Only the lines containing "Task" belong in the answer; find them in the material below.
===== GIVEN RECORDS =====
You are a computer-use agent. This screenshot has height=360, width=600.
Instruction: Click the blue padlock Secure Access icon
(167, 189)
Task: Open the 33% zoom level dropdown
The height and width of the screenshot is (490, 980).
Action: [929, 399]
=====
===== GIVEN RECORDS =====
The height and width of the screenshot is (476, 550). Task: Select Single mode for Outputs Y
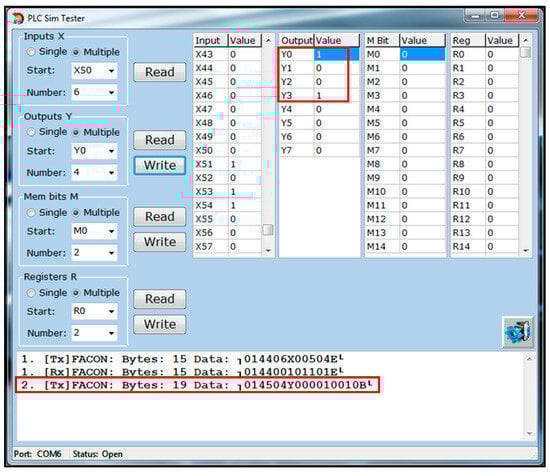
=====
## REPLY
Task: Open the 33% zoom level dropdown
The height and width of the screenshot is (476, 550). Task: Select Single mode for Outputs Y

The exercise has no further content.